(What is being asked):
Tally up the lines below with "agent" in them. Answer with the number only.

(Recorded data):

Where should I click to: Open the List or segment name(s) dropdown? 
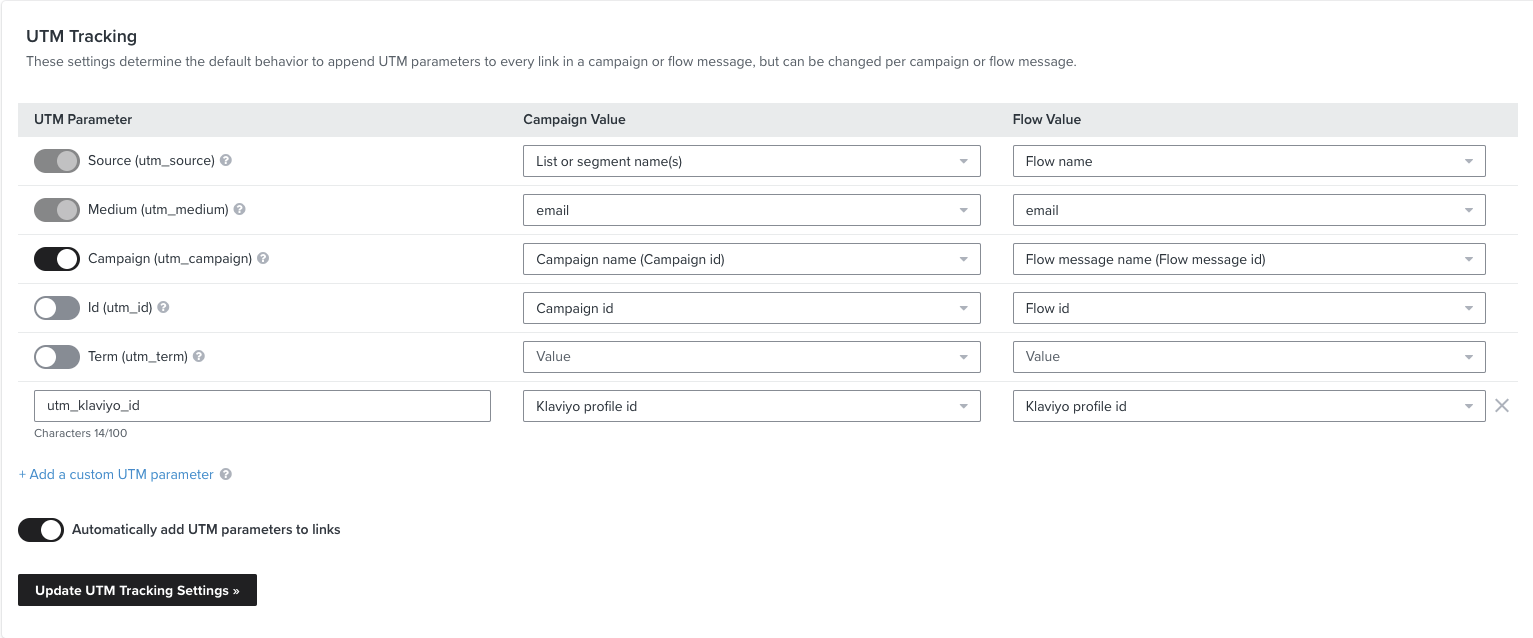[751, 161]
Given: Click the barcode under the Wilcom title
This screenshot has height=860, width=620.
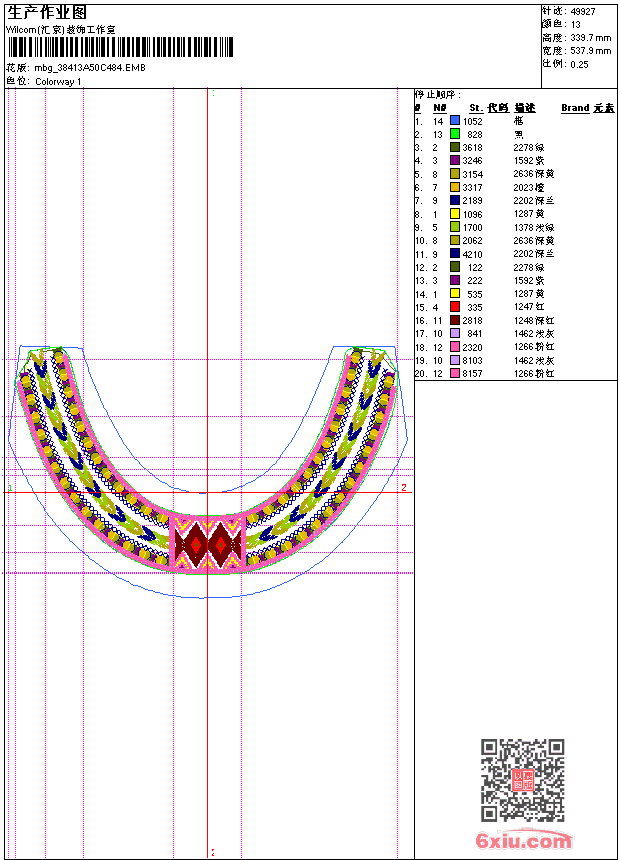Looking at the screenshot, I should [x=120, y=48].
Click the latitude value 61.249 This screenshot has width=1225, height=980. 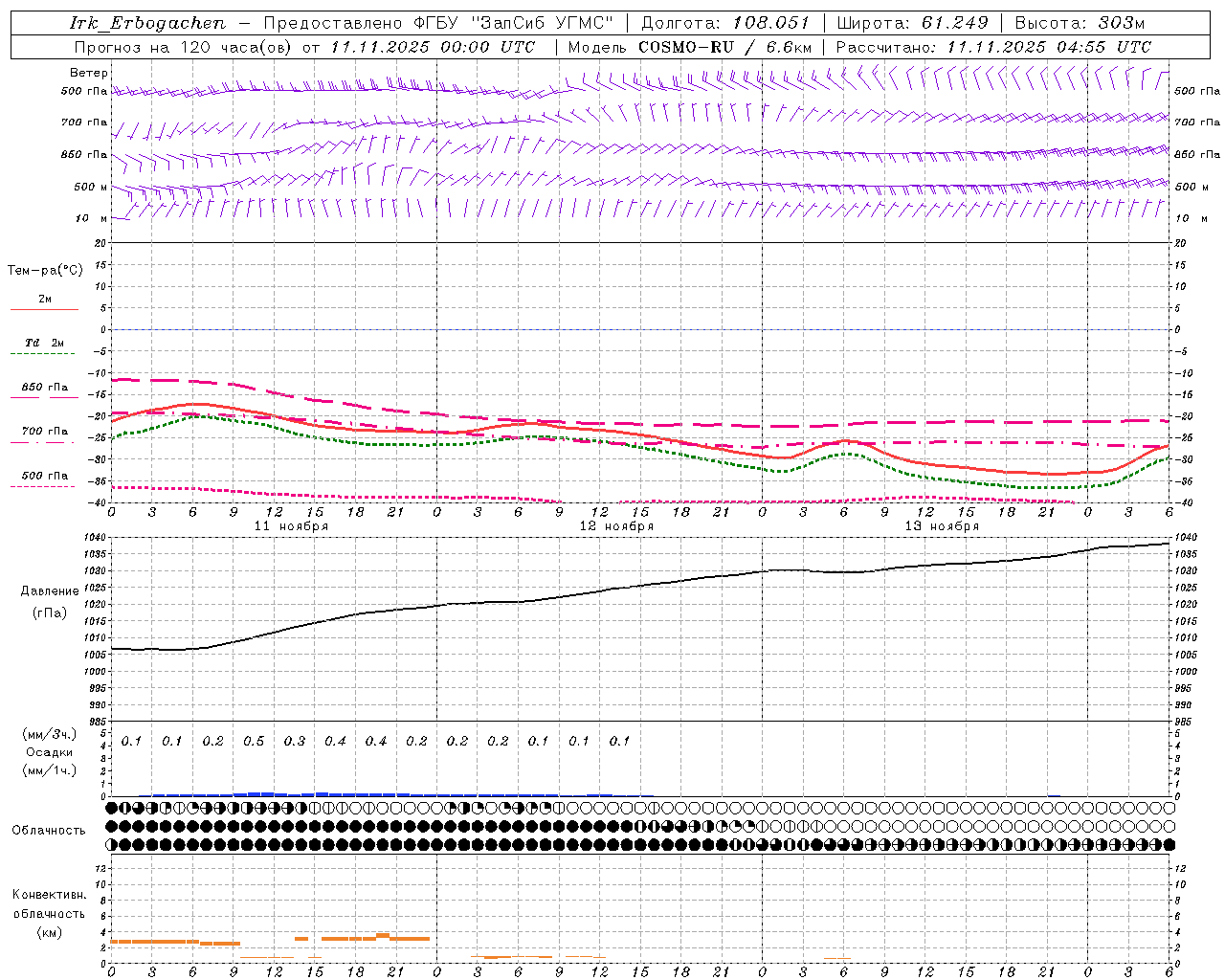point(955,23)
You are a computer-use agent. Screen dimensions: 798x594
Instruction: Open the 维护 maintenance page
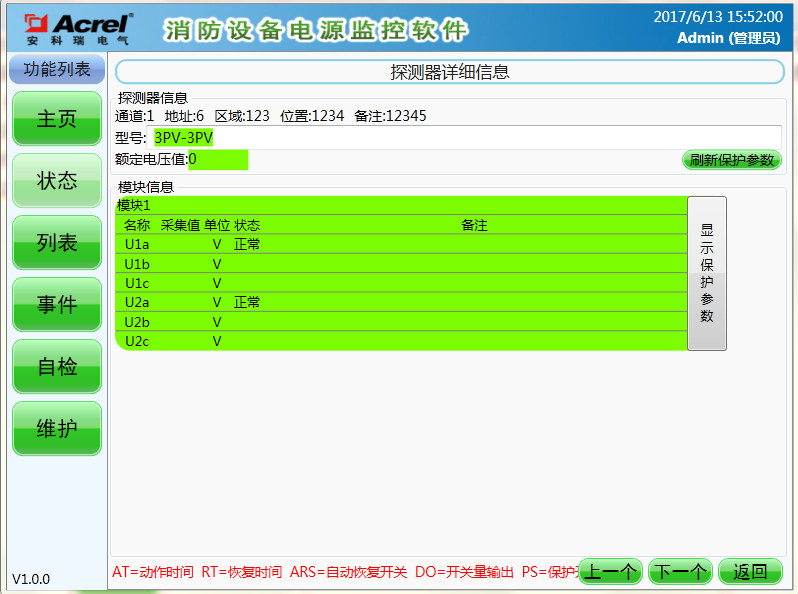[57, 429]
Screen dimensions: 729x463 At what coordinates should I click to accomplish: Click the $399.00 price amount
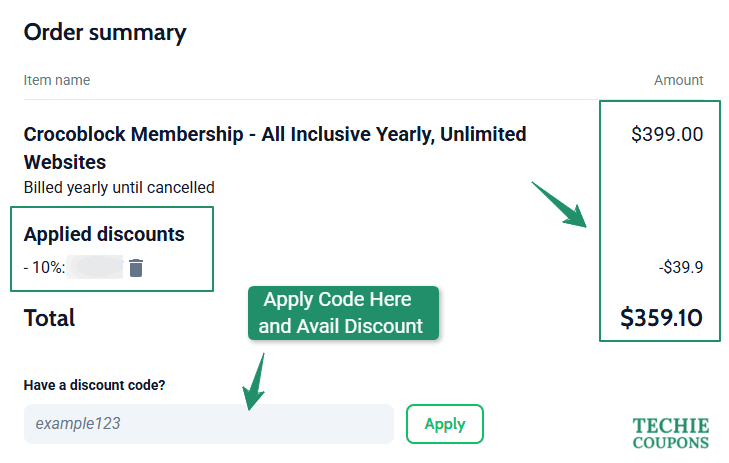(x=667, y=135)
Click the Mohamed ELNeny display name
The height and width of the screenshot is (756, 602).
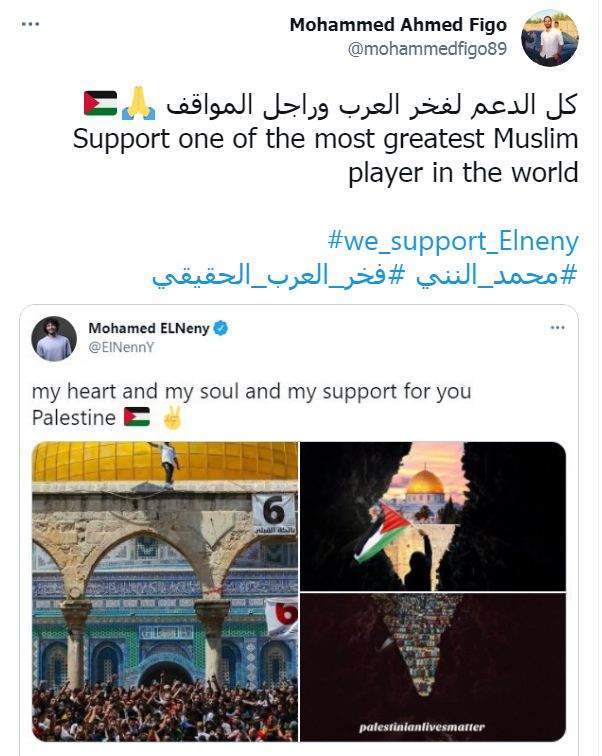[x=149, y=328]
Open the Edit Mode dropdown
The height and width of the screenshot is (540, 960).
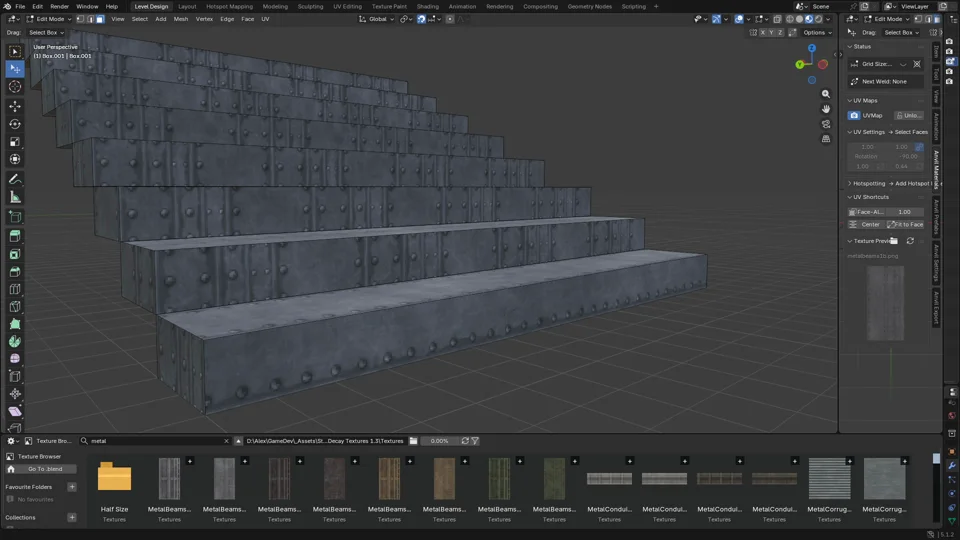pyautogui.click(x=48, y=19)

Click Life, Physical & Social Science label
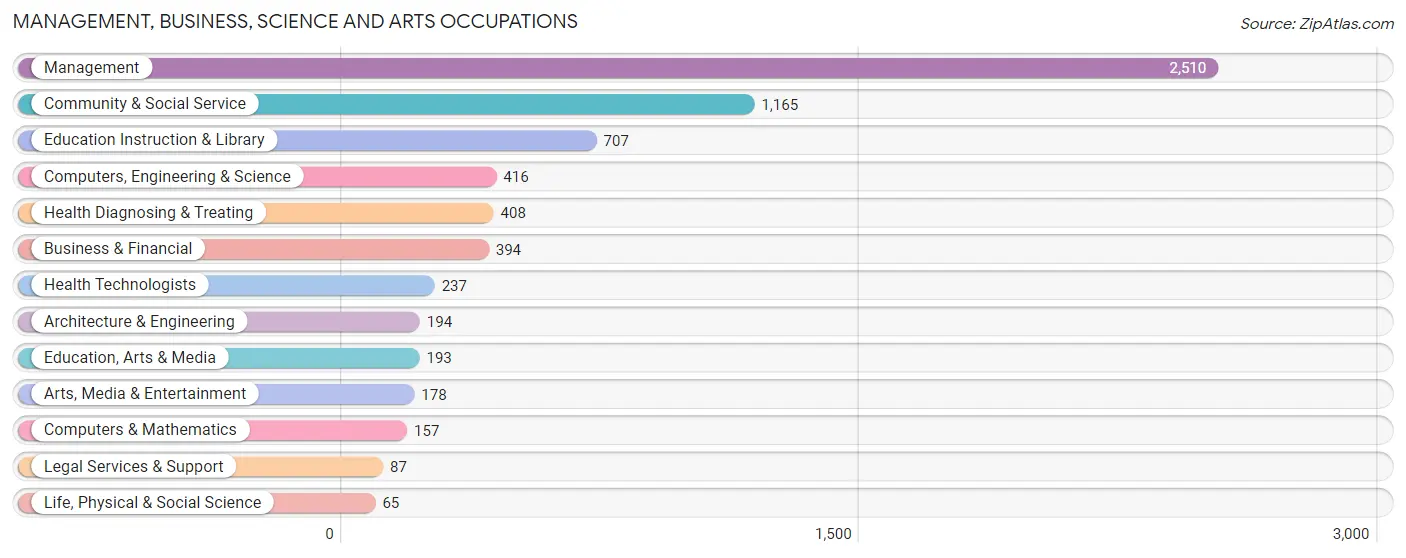click(x=152, y=503)
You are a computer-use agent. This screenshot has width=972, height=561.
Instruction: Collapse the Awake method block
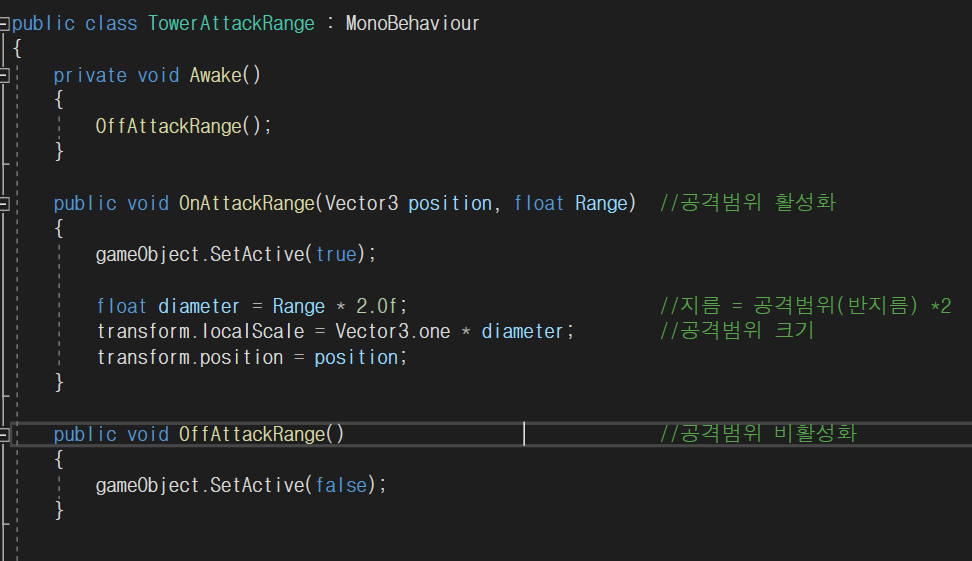(5, 74)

(Task solution):
2